視線が交差しない、心地よい空白の距離
濡れたシャツが背中に張り付いて、少しだけ重い。河口湖駅からホテルルートイン河口湖まで歩いた10分間、傘を叩く雨のリズムが、私たちの間の沈黙を埋めてくれていたのかもしれない。チェックインを済ませてコンフォートダブルの部屋に入ると、そこには心地よい温度の静寂が広がっていた。足の裏に触れるカーペットのわずかな弾力と、エアコンが発する低いハム音。私はベッドの端に腰掛け、君は窓際に立った。ここから入り口までの数歩の距離が、今の私たちにとってちょうどいい境界線のように感じられた。シーツの白い生地が、外の雨空の青さを反射して、淡いグレーに染まっている。君の横顔をあえて見ないようにして、指先に触れるリネンのざらつきに集中する。「今はこれでいい」と心の中で呟いた。この小さな箱の中で、私たちは視覚ではなく、空気の微かな振動で互いの存在を確認し合っていた。距離があることは寂しさではなく、相手を丁寧に観察するための贅沢な余白なのだと感じた。
言葉を追い越して、熱が溶け合う瞬間
脱衣所のタイルの冷たさが足裏から突き抜け、そこから「霊水の湯」の濃厚な湯気に包まれる。お湯に体を沈めた瞬間、肌を刺していた雨の冷たさが、ゆっくりと溶けていくのが分かった。視界を遮る白い霧の中で、君の輪郭がぼやけて見える。どちらからともなく、お湯の中で足先が触れた。ほんの一瞬の、皮膚と皮膚の接触。それは言葉にするにはあまりに小さく、けれど無視するには十分すぎるほどの熱を持っていた。

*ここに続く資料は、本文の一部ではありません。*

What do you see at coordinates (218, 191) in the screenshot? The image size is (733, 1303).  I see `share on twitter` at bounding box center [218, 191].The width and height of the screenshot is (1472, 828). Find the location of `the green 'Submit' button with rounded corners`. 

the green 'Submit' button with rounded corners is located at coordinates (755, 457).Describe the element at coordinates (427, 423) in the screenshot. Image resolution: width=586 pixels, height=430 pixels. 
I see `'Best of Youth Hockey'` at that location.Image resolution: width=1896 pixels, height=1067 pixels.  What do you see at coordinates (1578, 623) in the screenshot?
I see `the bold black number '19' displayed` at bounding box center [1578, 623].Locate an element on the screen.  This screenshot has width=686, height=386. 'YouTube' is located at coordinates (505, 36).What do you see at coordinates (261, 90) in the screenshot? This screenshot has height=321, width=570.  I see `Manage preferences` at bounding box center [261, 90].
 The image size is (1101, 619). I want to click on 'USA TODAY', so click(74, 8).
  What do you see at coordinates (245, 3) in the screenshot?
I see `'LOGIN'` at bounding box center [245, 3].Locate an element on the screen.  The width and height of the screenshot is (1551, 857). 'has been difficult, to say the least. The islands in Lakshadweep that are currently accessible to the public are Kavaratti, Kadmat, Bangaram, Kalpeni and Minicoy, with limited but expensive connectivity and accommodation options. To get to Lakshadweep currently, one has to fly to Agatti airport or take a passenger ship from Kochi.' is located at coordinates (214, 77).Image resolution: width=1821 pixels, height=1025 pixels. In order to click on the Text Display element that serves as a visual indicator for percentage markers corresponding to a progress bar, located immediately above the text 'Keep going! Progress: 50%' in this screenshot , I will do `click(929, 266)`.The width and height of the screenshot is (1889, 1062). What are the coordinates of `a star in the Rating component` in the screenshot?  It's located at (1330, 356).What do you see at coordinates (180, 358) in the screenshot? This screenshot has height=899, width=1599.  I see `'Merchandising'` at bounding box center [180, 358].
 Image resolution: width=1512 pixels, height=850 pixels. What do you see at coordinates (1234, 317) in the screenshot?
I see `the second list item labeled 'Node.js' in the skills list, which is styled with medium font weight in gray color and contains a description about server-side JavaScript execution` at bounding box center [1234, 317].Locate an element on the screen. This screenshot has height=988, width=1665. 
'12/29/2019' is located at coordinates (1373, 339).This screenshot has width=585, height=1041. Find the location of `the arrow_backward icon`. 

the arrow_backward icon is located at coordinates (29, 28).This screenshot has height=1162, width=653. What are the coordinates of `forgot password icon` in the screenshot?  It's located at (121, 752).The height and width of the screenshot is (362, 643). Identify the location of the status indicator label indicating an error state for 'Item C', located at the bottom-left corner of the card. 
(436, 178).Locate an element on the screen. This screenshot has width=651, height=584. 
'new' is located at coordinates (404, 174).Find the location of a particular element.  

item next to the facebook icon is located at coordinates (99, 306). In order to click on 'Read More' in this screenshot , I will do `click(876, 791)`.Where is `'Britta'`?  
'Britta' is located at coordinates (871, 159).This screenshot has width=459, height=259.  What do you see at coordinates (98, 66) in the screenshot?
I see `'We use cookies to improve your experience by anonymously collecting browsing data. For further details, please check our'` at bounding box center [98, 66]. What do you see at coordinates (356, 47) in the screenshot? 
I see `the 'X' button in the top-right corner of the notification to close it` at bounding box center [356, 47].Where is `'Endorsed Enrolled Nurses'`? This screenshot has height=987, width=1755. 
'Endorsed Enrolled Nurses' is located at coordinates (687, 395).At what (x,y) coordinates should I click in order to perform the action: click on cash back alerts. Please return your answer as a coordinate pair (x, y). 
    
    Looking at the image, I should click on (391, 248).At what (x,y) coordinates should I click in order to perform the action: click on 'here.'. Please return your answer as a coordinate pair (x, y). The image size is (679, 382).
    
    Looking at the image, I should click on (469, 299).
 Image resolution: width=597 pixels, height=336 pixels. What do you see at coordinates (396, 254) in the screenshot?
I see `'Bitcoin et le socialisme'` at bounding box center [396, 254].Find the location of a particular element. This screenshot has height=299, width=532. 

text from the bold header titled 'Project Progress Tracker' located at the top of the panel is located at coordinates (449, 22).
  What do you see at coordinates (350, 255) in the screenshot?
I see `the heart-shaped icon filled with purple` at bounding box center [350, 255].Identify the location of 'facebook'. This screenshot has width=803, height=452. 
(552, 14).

私たちは何も話さなかったけれど、同じタイミングで深く息を吐き出した。もしかすると、言葉というものは、本当に伝えたいことを隠すための薄い膜に過ぎないのかもしれない。湯船の縁に腕を乗せ、ただ隣にいることの重みを共有する。濡れたタオルが肌に吸い付く感覚が、さっきまでの緊張を柔らかく解いていく。君がふとこちらを向き、小さく笑った。その表情に意味を求めるのではなく、ただ「今、ここに一緒にいる」という事実だけを、肺いっぱいの蒸気と一緒に飲み込んだ。正解なんてなくていい。ただ、このお湯の温度がちょうどよかった。それだけで、十分な答えになった気がする。
ひとりでありながら、ふたりでいられる静寂
翌朝、6時の光はまだ深い青に染まっている。窓の外では紫陽花が雨をたっぷりと含み、濃い紫の色を湛えていた。私たちは同じ空間にいるけれど、それぞれ別の時間を呼吸している。私はベッドの上で、読みかけの本のページを指でなぞり、君はコーヒーを淹れるために小さな足音を立てて歩いている。その不規則なリズムが、心地よいBGMのように部屋に溶け込んでいた。誰かが何かを話さなければならないという義務感はない。ただ、お互いの呼吸が聞こえる距離にいて、それぞれが自分の内側に潜っている。それは孤独ではなく、深い信頼に基づいた静かな共存だった。朝食のレストランで、炊きたての白いご飯から立ち上る湯気と、出汁の香りが鼻をくすぐる。君が「このお味噌汁、いい匂いがするね」と小さく呟いたとき、私たちはようやく、昨日の雨の日の緊張から完全に解放された。乾いたリネンのローブに包まれて、私たちはもう一度、心地よい距離感を確認し合った。足りない部分があるからこそ、そこに誰かが入り込む隙間が生まれる。私たちは、その隙間を埋めるのではなく、ただそこに在ることを楽しんでいた。
雨上がりの空に、富士山の頂上がほんの少しだけ顔を出していた。